I am not yet clear when I should use the D-Vine, C-Vine or R-Vine structure? At the moment I only use the D-Vines because they are nicely structured. Do you have any literature on this or a tip on which structure is best for which application?


*Pseudo-observations

I am also trying to transform my pseudo-observations back for the Copula application in order to be able to simulate any hydrographs (incl. dependency structure). Unfortunately, that doesn't work yet either. Maybe you have a short tip here.


*Plots

I am still looking for the optimal package to plot Copula applications in a nice and simple way.
I would be very pleased to receive feedback from you.
 A: For the structure of the vine copula, there is no restriction of the type that you should use. It is completely based on you. If your data is time series, then D-vine is the best for you. If you need to connect your data with particular variable, then C-vine is the choice.
2-Transform your data back to original data requires knowing the marginal distribution of your variables, which almost unknown in real life application. You can do this in R using rvinecopulib package.
3- VineCopula is well-known R package that can help you with the computational process of vine copula model.
A: I am not sure if you are still interested. However, I will answer your questions one by one:
Structure
The general structure of the vine copula model is called R-vine. The two sub-classes
of it is called C-vine and D-vine. You can select the best for your data. The number of possible R-vine, C-vine, and D-vine are numerous. Hence, there is no way to select the best among them. However, we can select the most appropriate. By doing so, you can use the RVineStructureSelect function from the VineCopula package to do the rest for you (selecting the "best" structure, bivariate copula types, and estimating the model parameters). There is one paper that discussed the performance of all the classes of the vine copula and they conclude that the R-vine provides the best result.
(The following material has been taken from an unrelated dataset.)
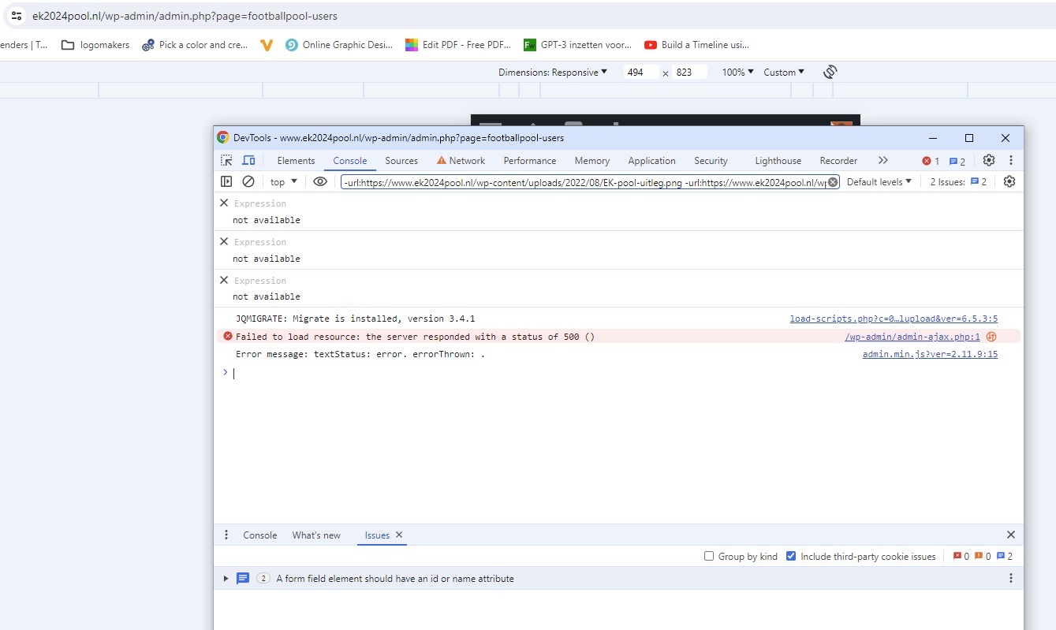Switch to the Network tab
1056x630 pixels.
(461, 160)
However, this is not the case in general but depends on your data. So, if your data is small, then you can run all these models and compare them using voung test in the VineCopula package.
Pseudo-observations
To transform your original data to copula data you can use the pobs function. To back from copula data to original data after fitting the copula model, then you can simply use qnorm for standard normal distribution margins.  For example, after fitting, say, the C-vine model, then you can just simulate it. Then, just apply the q-function to this simulated data.
Plot
All copula packages can provide you with plot functions, see for example, VineCopula, vinecopulib, vinereg, and many other packages.